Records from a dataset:
————

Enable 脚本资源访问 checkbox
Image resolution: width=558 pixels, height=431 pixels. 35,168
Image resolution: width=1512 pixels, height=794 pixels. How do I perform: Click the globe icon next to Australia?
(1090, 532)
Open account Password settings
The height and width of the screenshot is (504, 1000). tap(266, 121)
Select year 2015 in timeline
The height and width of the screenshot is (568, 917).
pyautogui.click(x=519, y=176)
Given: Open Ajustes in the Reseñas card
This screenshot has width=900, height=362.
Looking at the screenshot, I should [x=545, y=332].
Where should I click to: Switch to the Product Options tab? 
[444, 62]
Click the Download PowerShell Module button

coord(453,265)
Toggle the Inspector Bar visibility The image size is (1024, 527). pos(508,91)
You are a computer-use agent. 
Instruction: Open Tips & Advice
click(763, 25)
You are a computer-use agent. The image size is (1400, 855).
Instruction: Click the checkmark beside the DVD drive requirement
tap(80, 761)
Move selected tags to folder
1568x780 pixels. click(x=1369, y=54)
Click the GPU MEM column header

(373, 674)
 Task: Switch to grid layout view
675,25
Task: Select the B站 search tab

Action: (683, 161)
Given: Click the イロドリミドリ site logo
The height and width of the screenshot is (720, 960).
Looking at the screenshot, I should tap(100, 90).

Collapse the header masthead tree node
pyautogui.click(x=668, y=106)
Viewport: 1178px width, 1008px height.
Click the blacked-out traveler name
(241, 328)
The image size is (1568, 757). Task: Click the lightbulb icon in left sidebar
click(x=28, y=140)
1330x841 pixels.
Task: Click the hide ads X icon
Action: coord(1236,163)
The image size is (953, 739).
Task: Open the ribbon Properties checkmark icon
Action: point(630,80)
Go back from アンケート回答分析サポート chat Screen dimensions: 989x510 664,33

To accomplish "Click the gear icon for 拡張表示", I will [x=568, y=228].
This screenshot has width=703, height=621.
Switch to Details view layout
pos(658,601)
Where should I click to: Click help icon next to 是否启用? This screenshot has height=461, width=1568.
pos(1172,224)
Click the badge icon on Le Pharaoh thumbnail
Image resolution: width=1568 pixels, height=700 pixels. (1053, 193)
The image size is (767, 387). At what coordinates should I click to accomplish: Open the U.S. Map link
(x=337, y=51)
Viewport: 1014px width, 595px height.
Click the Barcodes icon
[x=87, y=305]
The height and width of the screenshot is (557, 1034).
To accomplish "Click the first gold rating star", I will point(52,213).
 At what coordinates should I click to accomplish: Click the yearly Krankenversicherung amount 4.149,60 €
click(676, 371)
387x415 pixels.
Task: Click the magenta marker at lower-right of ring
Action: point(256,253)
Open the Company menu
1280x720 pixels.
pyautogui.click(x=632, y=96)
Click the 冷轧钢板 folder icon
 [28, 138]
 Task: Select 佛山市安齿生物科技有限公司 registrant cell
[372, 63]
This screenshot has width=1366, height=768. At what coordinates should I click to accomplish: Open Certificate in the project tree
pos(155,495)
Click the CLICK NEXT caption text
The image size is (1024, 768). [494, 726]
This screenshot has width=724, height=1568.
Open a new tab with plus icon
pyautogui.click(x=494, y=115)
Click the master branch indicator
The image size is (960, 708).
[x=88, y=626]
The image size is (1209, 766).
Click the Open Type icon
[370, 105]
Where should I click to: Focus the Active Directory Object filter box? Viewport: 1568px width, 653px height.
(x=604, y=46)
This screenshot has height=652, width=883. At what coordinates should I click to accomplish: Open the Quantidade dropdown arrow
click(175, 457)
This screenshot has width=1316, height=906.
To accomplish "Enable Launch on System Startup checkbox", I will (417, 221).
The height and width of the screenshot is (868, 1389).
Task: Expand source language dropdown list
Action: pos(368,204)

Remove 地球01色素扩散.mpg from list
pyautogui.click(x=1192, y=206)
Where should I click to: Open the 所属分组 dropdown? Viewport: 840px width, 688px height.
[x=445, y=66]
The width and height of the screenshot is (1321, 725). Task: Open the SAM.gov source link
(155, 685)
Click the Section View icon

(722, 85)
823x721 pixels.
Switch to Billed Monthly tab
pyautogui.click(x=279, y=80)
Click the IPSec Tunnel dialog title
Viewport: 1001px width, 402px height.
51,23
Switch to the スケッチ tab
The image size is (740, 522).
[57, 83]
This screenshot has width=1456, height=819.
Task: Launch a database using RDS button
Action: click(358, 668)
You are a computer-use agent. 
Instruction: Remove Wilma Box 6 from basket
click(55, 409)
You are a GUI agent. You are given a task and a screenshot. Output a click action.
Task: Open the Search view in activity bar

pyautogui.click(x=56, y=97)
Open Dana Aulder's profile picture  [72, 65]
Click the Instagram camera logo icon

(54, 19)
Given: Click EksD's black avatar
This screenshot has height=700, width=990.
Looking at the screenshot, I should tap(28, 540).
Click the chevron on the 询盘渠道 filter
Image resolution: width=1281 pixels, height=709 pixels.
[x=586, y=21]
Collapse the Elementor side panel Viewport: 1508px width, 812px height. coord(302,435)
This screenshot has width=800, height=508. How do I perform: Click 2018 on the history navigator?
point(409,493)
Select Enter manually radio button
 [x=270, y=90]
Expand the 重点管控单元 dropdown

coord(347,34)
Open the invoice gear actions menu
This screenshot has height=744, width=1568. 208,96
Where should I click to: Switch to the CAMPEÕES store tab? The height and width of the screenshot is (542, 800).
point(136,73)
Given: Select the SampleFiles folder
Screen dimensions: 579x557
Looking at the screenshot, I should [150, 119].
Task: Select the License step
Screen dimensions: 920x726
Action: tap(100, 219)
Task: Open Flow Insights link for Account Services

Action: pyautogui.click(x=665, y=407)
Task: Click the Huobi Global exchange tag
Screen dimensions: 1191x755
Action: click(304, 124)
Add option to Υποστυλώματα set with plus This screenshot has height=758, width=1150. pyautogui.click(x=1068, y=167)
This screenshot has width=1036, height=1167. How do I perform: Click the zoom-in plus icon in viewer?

————

Print out all the entries above exactly.

Enable 脚本资源访问 checkbox
Image resolution: width=558 pixels, height=431 pixels. 35,168
Image resolution: width=1512 pixels, height=794 pixels. How do I perform: Click the globe icon next to Australia?
(1090, 532)
Open account Password settings
The height and width of the screenshot is (504, 1000). tap(266, 121)
Select year 2015 in timeline
The height and width of the screenshot is (568, 917).
pyautogui.click(x=519, y=176)
Given: Open Ajustes in the Reseñas card
This screenshot has width=900, height=362.
Looking at the screenshot, I should [x=545, y=332].
Where should I click to: Switch to the Product Options tab? 
[444, 62]
Click the Download PowerShell Module button

coord(453,265)
Toggle the Inspector Bar visibility The image size is (1024, 527). pos(508,91)
You are a computer-use agent. 
Instruction: Open Tips & Advice
click(763, 25)
You are a computer-use agent. The image size is (1400, 855).
Instruction: Click the checkmark beside the DVD drive requirement
tap(80, 761)
Move selected tags to folder
1568x780 pixels. click(x=1369, y=54)
Click the GPU MEM column header

(373, 674)
 Task: Switch to grid layout view
675,25
Task: Select the B站 search tab

Action: (683, 161)
Given: Click the イロドリミドリ site logo
The height and width of the screenshot is (720, 960).
Looking at the screenshot, I should tap(100, 90).

Collapse the header masthead tree node
pyautogui.click(x=668, y=106)
Viewport: 1178px width, 1008px height.
Click the blacked-out traveler name
(241, 328)
The image size is (1568, 757). Task: Click the lightbulb icon in left sidebar
click(x=28, y=140)
1330x841 pixels.
Task: Click the hide ads X icon
Action: coord(1236,163)
The image size is (953, 739).
Task: Open the ribbon Properties checkmark icon
Action: point(630,80)
Go back from アンケート回答分析サポート chat Screen dimensions: 989x510 664,33

To accomplish "Click the gear icon for 拡張表示", I will [x=568, y=228].
This screenshot has width=703, height=621.
Switch to Details view layout
pos(658,601)
Where should I click to: Click help icon next to 是否启用? This screenshot has height=461, width=1568.
pos(1172,224)
Click the badge icon on Le Pharaoh thumbnail
Image resolution: width=1568 pixels, height=700 pixels. (1053, 193)
The image size is (767, 387). At what coordinates should I click to accomplish: Open the U.S. Map link
(x=337, y=51)
Viewport: 1014px width, 595px height.
Click the Barcodes icon
[x=87, y=305]
The height and width of the screenshot is (557, 1034).
To accomplish "Click the first gold rating star", I will point(52,213).
 At what coordinates should I click to accomplish: Click the yearly Krankenversicherung amount 4.149,60 €
click(676, 371)
387x415 pixels.
Task: Click the magenta marker at lower-right of ring
Action: point(256,253)
Open the Company menu
1280x720 pixels.
pyautogui.click(x=632, y=96)
Click the 冷轧钢板 folder icon
 [28, 138]
 Task: Select 佛山市安齿生物科技有限公司 registrant cell
[372, 63]
This screenshot has width=1366, height=768. At what coordinates should I click to accomplish: Open Certificate in the project tree
pos(155,495)
Click the CLICK NEXT caption text
The image size is (1024, 768). [494, 726]
This screenshot has width=724, height=1568.
Open a new tab with plus icon
pyautogui.click(x=494, y=115)
Click the master branch indicator
The image size is (960, 708).
[x=88, y=626]
The image size is (1209, 766).
Click the Open Type icon
[370, 105]
Where should I click to: Focus the Active Directory Object filter box? Viewport: 1568px width, 653px height.
(x=604, y=46)
This screenshot has height=652, width=883. At what coordinates should I click to accomplish: Open the Quantidade dropdown arrow
click(175, 457)
This screenshot has width=1316, height=906.
To accomplish "Enable Launch on System Startup checkbox", I will (417, 221).
The height and width of the screenshot is (868, 1389).
Task: Expand source language dropdown list
Action: pos(368,204)

Remove 地球01色素扩散.mpg from list
pyautogui.click(x=1192, y=206)
Where should I click to: Open the 所属分组 dropdown? Viewport: 840px width, 688px height.
[x=445, y=66]
The width and height of the screenshot is (1321, 725). Task: Open the SAM.gov source link
(155, 685)
Click the Section View icon

(722, 85)
823x721 pixels.
Switch to Billed Monthly tab
pyautogui.click(x=279, y=80)
Click the IPSec Tunnel dialog title
Viewport: 1001px width, 402px height.
51,23
Switch to the スケッチ tab
The image size is (740, 522).
[57, 83]
This screenshot has width=1456, height=819.
Task: Launch a database using RDS button
Action: click(358, 668)
You are a computer-use agent. 
Instruction: Remove Wilma Box 6 from basket
click(55, 409)
You are a GUI agent. You are given a task and a screenshot. Output a click action.
Task: Open the Search view in activity bar

pyautogui.click(x=56, y=97)
Open Dana Aulder's profile picture  [72, 65]
Click the Instagram camera logo icon

(54, 19)
Given: Click EksD's black avatar
This screenshot has height=700, width=990.
Looking at the screenshot, I should tap(28, 540).
Click the chevron on the 询盘渠道 filter
Image resolution: width=1281 pixels, height=709 pixels.
[x=586, y=21]
Collapse the Elementor side panel Viewport: 1508px width, 812px height. coord(302,435)
This screenshot has width=800, height=508. How do I perform: Click 2018 on the history navigator?
point(409,493)
Select Enter manually radio button
 [x=270, y=90]
Expand the 重点管控单元 dropdown

coord(347,34)
Open the invoice gear actions menu
This screenshot has height=744, width=1568. 208,96
Where should I click to: Switch to the CAMPEÕES store tab? The height and width of the screenshot is (542, 800).
point(136,73)
Given: Select the SampleFiles folder
Screen dimensions: 579x557
Looking at the screenshot, I should [150, 119].
Task: Select the License step
Screen dimensions: 920x726
Action: tap(100, 219)
Task: Open Flow Insights link for Account Services

Action: pyautogui.click(x=665, y=407)
Task: Click the Huobi Global exchange tag
Screen dimensions: 1191x755
Action: click(304, 124)
Add option to Υποστυλώματα set with plus This screenshot has height=758, width=1150. pyautogui.click(x=1068, y=167)
This screenshot has width=1036, height=1167. How do I perform: Click the zoom-in plus icon in viewer?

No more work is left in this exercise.